* **WHAT THE TASK REQUIRES**
Transcribe exactly the line containing "The image size is (1280, 786)." and the remaining lines of the listing below, through the very last.
========
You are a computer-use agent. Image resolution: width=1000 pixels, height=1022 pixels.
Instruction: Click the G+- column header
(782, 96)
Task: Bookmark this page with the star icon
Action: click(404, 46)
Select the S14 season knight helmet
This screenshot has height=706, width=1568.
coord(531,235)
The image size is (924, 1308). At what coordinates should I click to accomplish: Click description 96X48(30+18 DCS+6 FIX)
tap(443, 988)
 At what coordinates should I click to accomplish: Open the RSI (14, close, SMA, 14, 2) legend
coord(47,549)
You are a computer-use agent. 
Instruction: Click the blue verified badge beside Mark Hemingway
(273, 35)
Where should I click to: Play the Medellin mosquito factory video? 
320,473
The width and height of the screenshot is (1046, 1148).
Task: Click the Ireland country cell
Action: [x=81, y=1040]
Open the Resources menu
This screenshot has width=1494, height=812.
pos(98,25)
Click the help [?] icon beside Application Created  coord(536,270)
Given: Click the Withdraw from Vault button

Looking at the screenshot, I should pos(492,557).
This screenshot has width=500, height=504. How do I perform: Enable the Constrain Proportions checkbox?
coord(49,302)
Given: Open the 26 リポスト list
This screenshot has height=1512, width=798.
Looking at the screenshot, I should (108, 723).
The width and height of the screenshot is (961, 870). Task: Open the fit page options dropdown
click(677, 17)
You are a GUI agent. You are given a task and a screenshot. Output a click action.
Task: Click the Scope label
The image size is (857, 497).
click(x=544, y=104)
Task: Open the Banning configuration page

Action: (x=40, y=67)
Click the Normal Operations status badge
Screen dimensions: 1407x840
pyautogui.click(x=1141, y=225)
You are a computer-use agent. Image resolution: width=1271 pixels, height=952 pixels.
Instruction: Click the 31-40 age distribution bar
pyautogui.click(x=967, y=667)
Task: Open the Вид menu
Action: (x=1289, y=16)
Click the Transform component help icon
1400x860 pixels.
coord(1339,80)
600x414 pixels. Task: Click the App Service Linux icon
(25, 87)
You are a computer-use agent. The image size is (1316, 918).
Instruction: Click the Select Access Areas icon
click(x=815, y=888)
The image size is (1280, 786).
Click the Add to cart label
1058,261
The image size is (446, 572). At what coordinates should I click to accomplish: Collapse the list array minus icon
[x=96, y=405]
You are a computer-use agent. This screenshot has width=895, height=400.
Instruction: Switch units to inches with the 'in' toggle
========
* **ANSWER TO THIS EXERCISE**
The image size is (1280, 786).
Click the Add to cart label
1058,261
The image size is (446, 572). At what coordinates should I click to accomplish: Collapse the list array minus icon
[x=96, y=405]
You are a computer-use agent. This screenshot has width=895, height=400.
Instruction: Switch units to inches with the 'in' toggle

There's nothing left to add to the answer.